— TASK —
Return the data below exactly, minus the pictures.

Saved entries

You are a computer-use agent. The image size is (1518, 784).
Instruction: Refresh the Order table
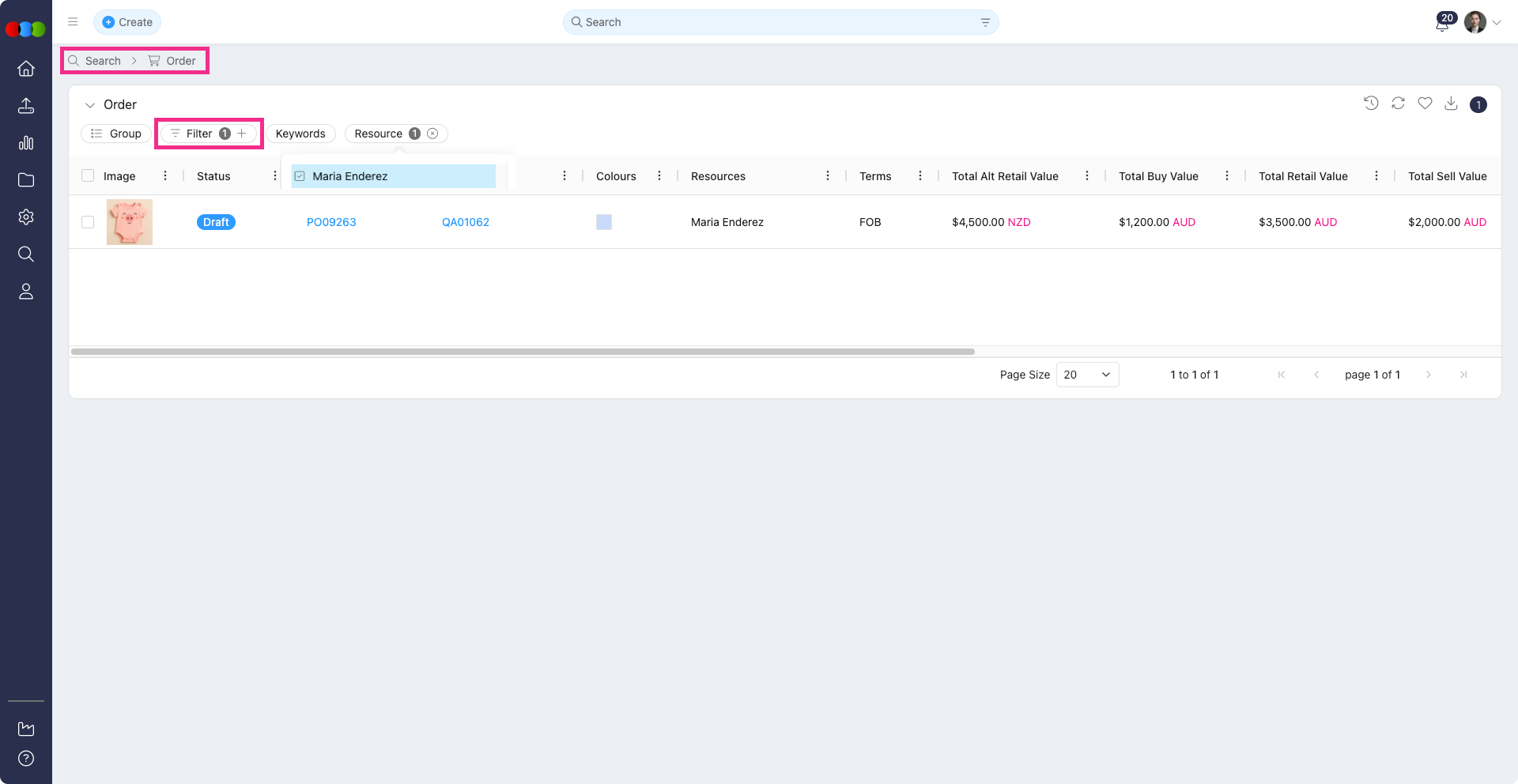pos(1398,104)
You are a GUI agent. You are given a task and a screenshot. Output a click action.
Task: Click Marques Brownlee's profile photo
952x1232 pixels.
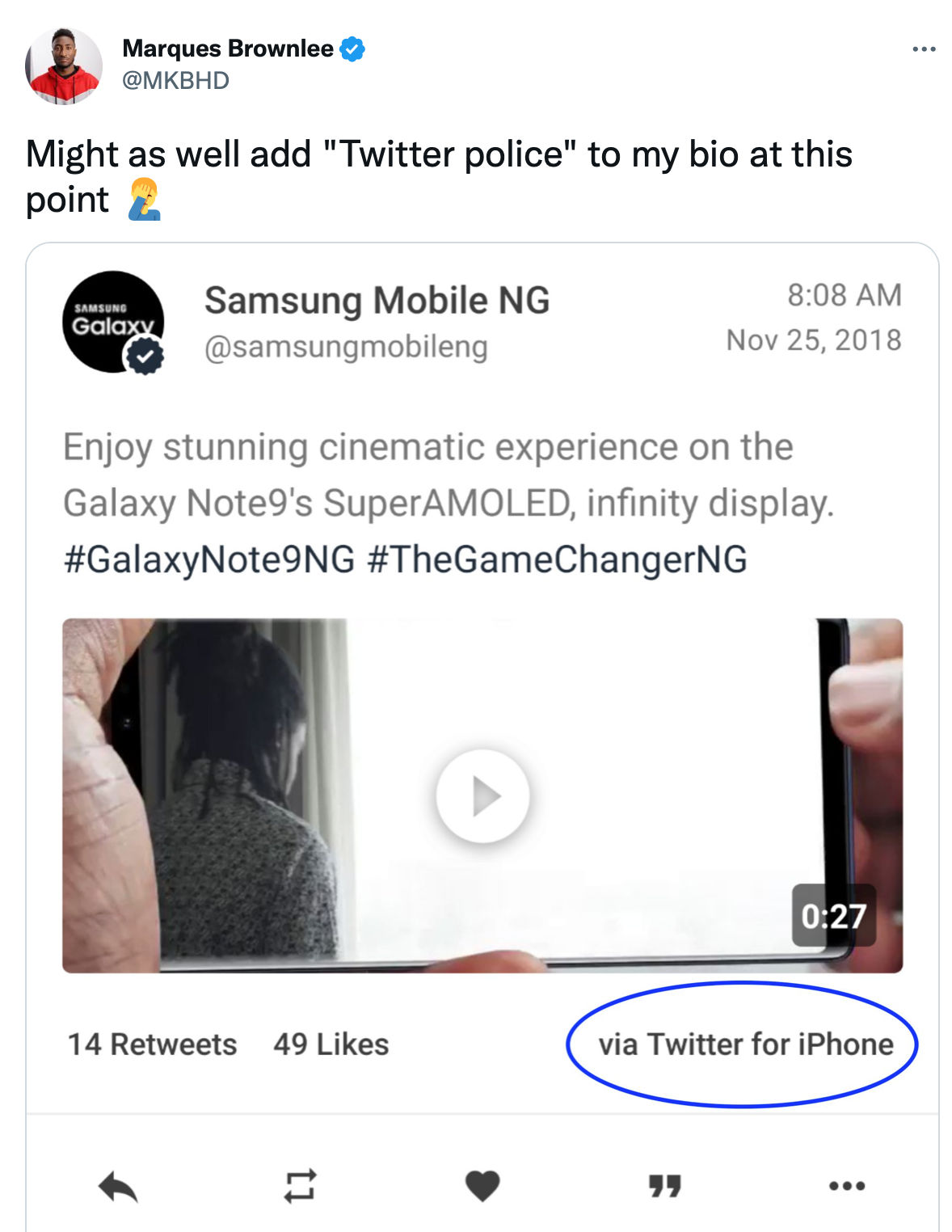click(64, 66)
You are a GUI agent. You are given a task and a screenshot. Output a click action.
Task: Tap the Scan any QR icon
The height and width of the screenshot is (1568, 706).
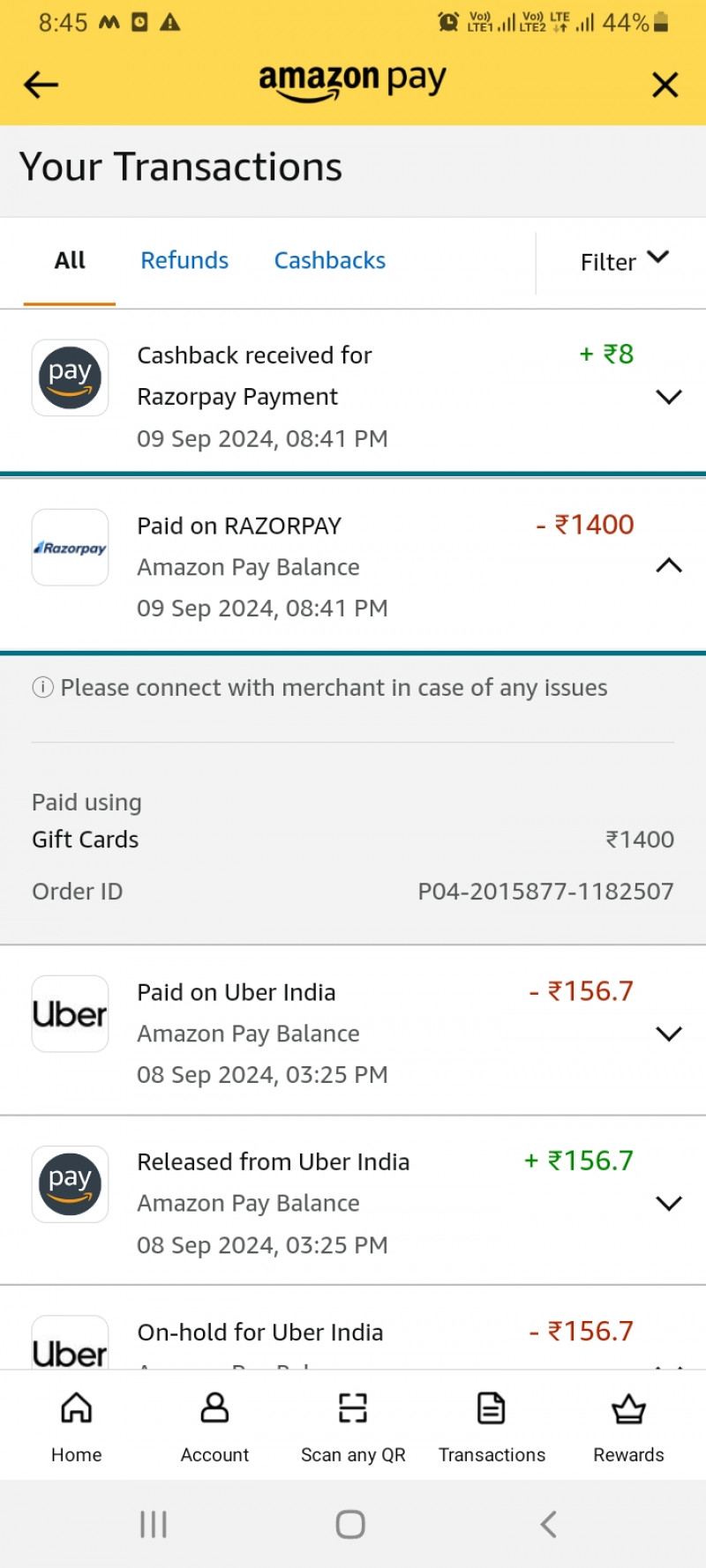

— ANSWER TO THIS PROBLEM —
You are a computer-use agent. The image size is (1518, 784).
Instruction: Refresh the Order table
pos(1398,104)
You are a GUI agent. You are given a task and a screenshot. Output a click action.
Task: Click Marques Brownlee's profile photo
952x1232 pixels.
click(64, 66)
You are a GUI agent. You are given a task and a screenshot. Output a click action.
Task: Tap the Scan any QR icon
The height and width of the screenshot is (1568, 706).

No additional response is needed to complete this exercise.